UK Signs New Tax Deal 
The Chancellor, George Osborne is continuing his crackdown on tax evasion by signing a ground breaking deal with France, Germany, Italy and Spain, to pilot a multilateral tax information exchange.

Under the agreement, banks in the five countries will have to share information on the financial dealings of foreign clients in a bid to catch and deter tax evaders as well as to provide a template for a wider multilateral automatic tax information exchange.

The agreement is based on the US method of catching US tax evaders, commonly known as FATCA.

Describing it as a pilot scheme, the five finance ministers involved in the agreement have written to the EU Tax Commissioner, Algirdas Semeta, informing him of the deal and inviting other EU Member States to join in, in the hope that “the hiding places for those who seek to evade paying their taxes” are removed.

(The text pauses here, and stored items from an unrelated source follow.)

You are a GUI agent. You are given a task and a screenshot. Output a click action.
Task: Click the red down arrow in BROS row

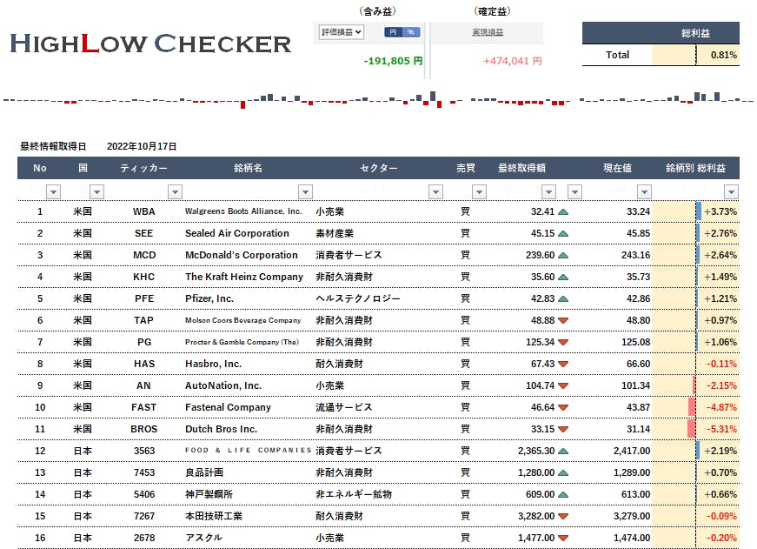point(563,429)
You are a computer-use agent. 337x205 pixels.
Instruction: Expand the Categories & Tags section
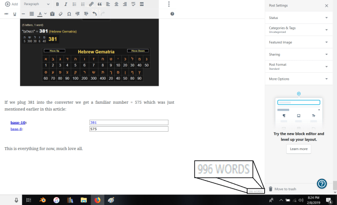[298, 30]
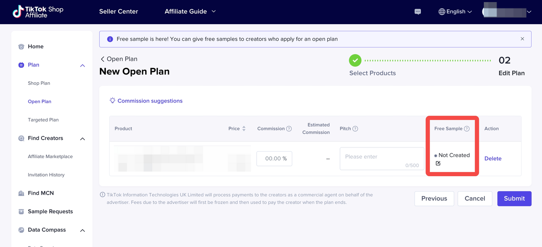Click the Free Sample edit pencil icon
The width and height of the screenshot is (542, 247).
coord(438,164)
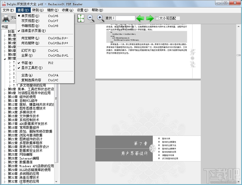Zoom out with the minus magnifier icon
The image size is (242, 185).
tap(90, 18)
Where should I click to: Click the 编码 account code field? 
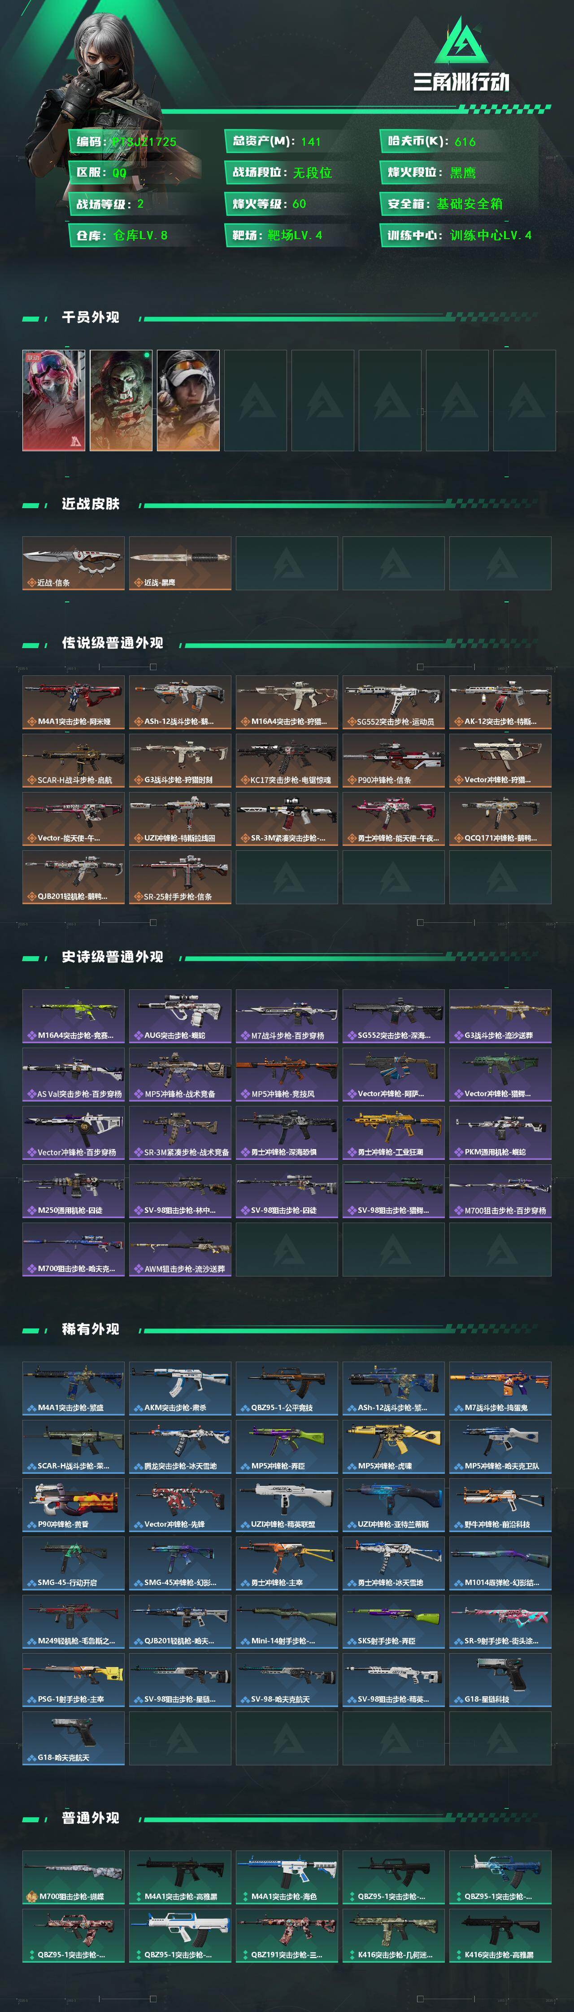click(141, 141)
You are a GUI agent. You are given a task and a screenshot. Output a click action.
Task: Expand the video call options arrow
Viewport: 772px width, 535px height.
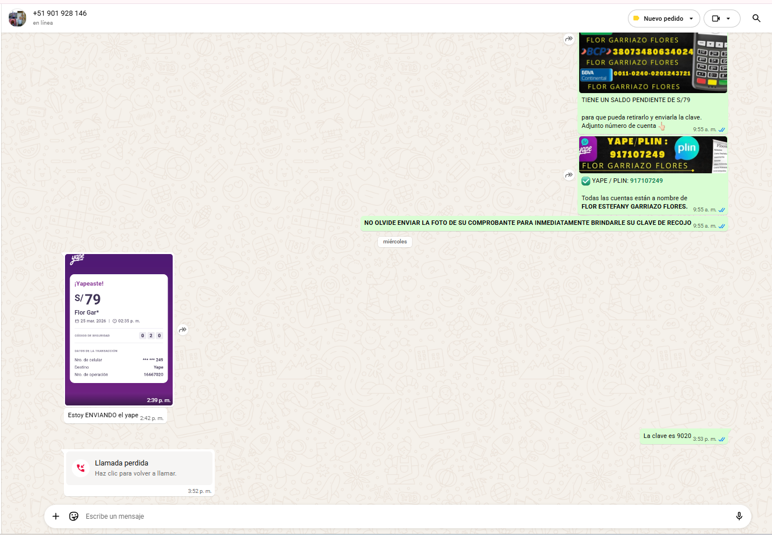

Exchequer Secretary to the Treasury, David Gauke, said that the agreement represents a “step change” in the Government’s abilities to crackdown on tax avoidance and evasion and builds on the recently signed agreements it has reached with the Isle of Man, Guernsey and Jersey.

Prime Minister David Cameron has said he is determined to put cracking down on tax evasion at the top of the G8 agenda, as the Treasury estimates that it costs HM Revenue & Customs (HMRC) £4bn a year in lost revenue.

In its statement announcing the new agreement, HMRC noted that Mr Cameron had indicated his intention of using the UK’s presidency of the G8 to “explore options for greater levels of tax information exchange, particularly on a multilateral basis”.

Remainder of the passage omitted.